John Smit and company were good value for their lead as they had dominated territory and put the New Zealanders under a huge amount of pressure, especially at lineout time. The Kiwis had at times looked dangerous on the counter-attack, but South Africa was clearly in the ascendancy.
Just three minutes into the second half, the All Blacks made two changes, bringing on Piri Weepu for Jimmy Cowan at scrumhalf, and replacing hooker Andrew Hore with Keven Mealamu, not that it ended up helping the struggling New Zealand lineout.
The All Blacks put together a sharp counter-attack in the 50th minute, but Conrad Smith was tackled early by Bakkies Botha when following up his own chip kick and the big lock was shown a yellow card for his indiscretion.
Donald kicked the easy penalty from inside the South African 22 to reduce the Bok lead to four points.
A short while later the gap was back to nine points when New Zealand captain Richie McCaw, who was fighting a fascinating battle with SA flank Heinrich Brussouw for control at ruck time, was blown up for holding onto the ball on the ground. Steyn was his usual assured self with the kick.
On the hour, Luke McAlister, who had just replaced Donald, put over a great kick from the halfway line, leaving South Africa six points clear with 20 minutes remaining.
Soon, however, the South African lead was extended beyond a single score when Mealamu gave away a penalty and Steyn made the visitors pay once more.
Nine out of nine
With seven minutes remaining, the All Blacks were penalised for deliberately wheeling a scrum and Steyn put South Africa 31-19 ahead with his ninth successful kick in succession.
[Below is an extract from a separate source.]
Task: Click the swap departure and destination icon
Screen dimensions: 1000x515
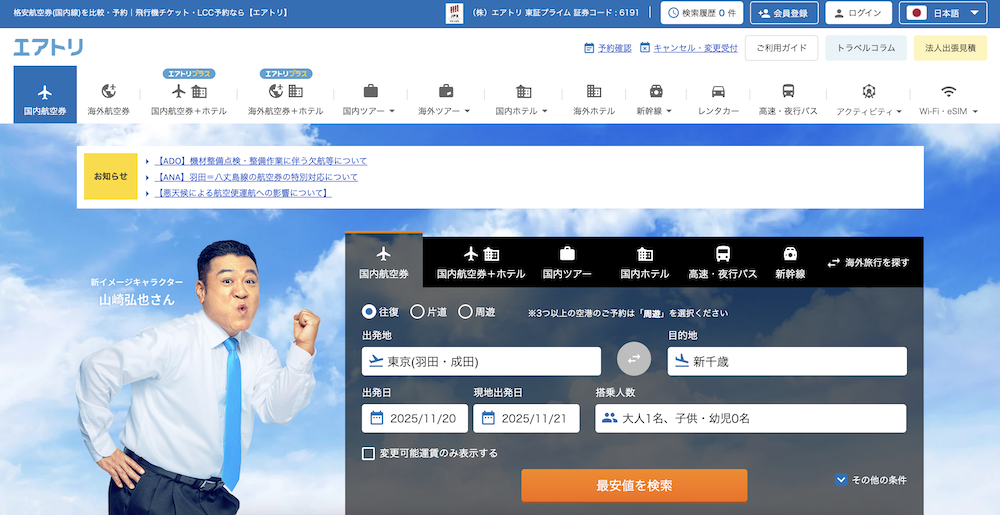Action: pos(634,361)
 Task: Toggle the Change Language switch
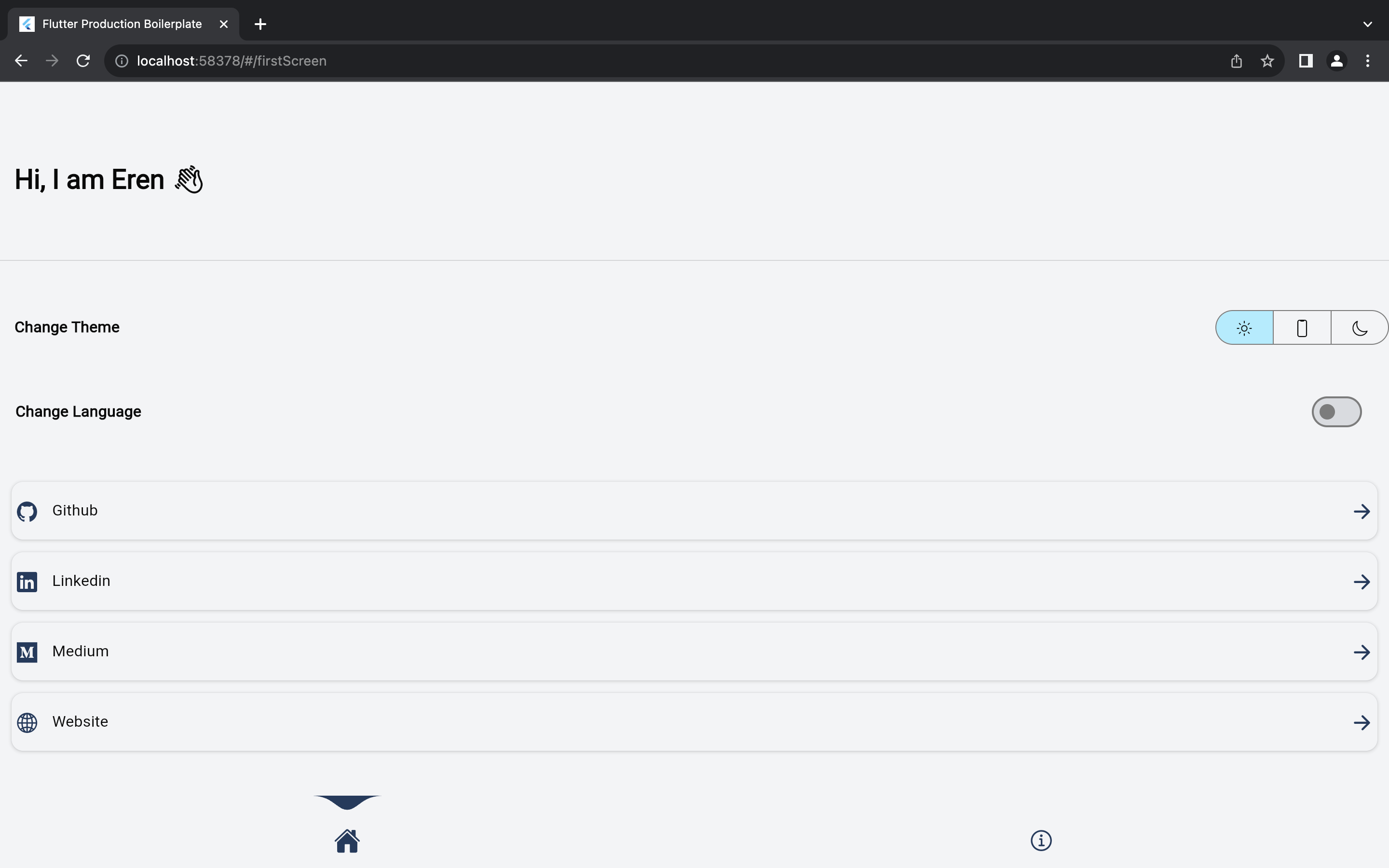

As time ran out, SA coach De Villiers cleared the South African bench with the match clearly won.
Steyn had an opportunity to make it 10 from 10 in the final minute, but, almost unbelievably, he pushed his kick wide to the right of the posts. It didn’t matter. The match had been won and the Springboks celebrated a well-deserved victory.
They next face the Wallabies in Cape Town on Saturday, 8 July. Another win would put the Boks in the drivers’ seat to add the Tri-Nations title to South Africa’s titles of World Cup champions, IRB Sevens World Series champions, and Super 14 champions.